**Pixel coordinate grounding data**
____________

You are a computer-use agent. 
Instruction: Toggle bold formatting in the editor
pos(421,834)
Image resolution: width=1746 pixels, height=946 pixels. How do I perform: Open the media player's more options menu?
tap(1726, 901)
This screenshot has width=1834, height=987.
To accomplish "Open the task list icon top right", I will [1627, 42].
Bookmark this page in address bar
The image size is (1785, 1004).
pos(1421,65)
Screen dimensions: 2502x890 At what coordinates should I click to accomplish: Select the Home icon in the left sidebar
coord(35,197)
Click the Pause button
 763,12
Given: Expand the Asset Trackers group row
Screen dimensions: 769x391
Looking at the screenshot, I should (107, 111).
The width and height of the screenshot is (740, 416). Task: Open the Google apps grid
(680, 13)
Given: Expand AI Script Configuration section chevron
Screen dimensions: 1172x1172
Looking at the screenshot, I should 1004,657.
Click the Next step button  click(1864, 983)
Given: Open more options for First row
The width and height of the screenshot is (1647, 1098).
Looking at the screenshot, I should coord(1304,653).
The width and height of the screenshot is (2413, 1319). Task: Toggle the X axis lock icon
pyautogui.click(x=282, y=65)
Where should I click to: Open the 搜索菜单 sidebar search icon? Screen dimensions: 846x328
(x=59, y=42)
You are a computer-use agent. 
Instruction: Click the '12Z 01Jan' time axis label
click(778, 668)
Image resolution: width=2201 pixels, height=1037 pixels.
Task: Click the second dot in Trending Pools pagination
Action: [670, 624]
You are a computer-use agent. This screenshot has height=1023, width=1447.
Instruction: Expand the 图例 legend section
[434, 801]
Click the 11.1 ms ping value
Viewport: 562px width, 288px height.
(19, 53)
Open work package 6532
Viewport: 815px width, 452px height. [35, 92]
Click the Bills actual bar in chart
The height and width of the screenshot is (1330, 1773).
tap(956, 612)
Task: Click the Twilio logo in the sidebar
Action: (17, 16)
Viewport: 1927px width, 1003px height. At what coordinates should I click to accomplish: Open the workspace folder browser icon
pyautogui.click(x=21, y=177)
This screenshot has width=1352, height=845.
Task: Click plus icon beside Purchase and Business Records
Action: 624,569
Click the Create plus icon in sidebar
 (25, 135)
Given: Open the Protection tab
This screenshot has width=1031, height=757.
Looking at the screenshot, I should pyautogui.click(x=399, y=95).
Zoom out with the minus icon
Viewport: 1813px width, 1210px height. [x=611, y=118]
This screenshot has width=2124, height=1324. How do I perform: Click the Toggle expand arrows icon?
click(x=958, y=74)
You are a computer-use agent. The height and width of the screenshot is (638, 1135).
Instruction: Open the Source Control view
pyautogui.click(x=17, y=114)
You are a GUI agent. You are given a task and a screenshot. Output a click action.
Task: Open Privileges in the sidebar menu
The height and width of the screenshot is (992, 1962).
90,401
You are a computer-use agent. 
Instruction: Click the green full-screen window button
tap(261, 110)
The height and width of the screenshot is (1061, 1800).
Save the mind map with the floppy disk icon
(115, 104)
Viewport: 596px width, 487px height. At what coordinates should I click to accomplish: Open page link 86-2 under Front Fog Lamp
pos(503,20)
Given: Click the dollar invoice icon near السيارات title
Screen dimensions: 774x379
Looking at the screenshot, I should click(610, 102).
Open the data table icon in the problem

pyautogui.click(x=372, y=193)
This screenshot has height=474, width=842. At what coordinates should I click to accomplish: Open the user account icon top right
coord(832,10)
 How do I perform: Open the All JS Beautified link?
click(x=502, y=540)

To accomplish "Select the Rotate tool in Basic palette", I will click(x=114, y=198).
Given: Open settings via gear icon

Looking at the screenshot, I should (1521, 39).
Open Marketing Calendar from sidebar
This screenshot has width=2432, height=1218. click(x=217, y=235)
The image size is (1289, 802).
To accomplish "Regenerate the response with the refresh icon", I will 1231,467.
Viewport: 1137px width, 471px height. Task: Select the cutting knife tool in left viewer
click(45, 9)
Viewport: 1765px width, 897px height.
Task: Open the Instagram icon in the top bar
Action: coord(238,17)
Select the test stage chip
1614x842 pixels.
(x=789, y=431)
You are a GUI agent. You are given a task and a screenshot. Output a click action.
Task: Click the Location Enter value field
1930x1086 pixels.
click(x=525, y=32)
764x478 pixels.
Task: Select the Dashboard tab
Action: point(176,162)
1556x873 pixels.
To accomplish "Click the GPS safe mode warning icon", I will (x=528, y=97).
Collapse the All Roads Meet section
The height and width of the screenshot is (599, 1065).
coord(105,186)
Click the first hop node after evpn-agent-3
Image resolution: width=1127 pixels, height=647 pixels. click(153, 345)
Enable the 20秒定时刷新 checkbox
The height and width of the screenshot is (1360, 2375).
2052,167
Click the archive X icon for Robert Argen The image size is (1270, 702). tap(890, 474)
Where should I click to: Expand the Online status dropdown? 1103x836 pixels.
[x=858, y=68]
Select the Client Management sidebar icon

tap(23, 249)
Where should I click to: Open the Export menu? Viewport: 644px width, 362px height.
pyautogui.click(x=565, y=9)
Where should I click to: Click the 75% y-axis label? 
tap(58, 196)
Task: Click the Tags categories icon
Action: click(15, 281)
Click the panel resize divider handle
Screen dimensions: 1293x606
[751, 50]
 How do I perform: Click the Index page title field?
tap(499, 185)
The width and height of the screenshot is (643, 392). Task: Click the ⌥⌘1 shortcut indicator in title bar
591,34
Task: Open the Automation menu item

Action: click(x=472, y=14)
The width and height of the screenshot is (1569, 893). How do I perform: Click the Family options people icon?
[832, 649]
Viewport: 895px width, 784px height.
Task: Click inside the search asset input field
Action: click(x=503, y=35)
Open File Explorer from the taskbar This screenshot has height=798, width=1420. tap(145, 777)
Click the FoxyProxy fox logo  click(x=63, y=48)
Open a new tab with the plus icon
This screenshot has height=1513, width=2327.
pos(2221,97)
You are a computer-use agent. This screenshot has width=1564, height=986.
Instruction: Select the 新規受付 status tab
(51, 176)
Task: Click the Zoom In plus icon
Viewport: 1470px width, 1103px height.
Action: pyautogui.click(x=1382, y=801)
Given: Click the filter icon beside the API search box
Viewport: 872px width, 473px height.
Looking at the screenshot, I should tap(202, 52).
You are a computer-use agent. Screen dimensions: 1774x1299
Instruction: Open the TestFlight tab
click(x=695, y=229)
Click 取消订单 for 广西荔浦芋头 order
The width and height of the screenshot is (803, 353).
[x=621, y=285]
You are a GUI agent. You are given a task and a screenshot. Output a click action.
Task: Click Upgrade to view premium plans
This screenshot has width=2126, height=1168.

____________

**Your instructions**
Using the records above, write out exactly the lines from the one containing "The width and height of the screenshot is (1569, 893)." through the last, and add nothing.

**Solution**
The width and height of the screenshot is (1569, 893). How do I perform: Click the Family options people icon?
[832, 649]
Viewport: 895px width, 784px height.
Task: Click inside the search asset input field
Action: click(x=503, y=35)
Open File Explorer from the taskbar This screenshot has height=798, width=1420. tap(145, 777)
Click the FoxyProxy fox logo  click(x=63, y=48)
Open a new tab with the plus icon
This screenshot has height=1513, width=2327.
pos(2221,97)
You are a computer-use agent. This screenshot has width=1564, height=986.
Instruction: Select the 新規受付 status tab
(51, 176)
Task: Click the Zoom In plus icon
Viewport: 1470px width, 1103px height.
Action: pyautogui.click(x=1382, y=801)
Given: Click the filter icon beside the API search box
Viewport: 872px width, 473px height.
Looking at the screenshot, I should tap(202, 52).
You are a computer-use agent. Screen dimensions: 1774x1299
Instruction: Open the TestFlight tab
click(x=695, y=229)
Click 取消订单 for 广西荔浦芋头 order
The width and height of the screenshot is (803, 353).
[x=621, y=285]
You are a GUI agent. You are given a task and a screenshot. Output a click action.
Task: Click Upgrade to view premium plans
This screenshot has width=2126, height=1168.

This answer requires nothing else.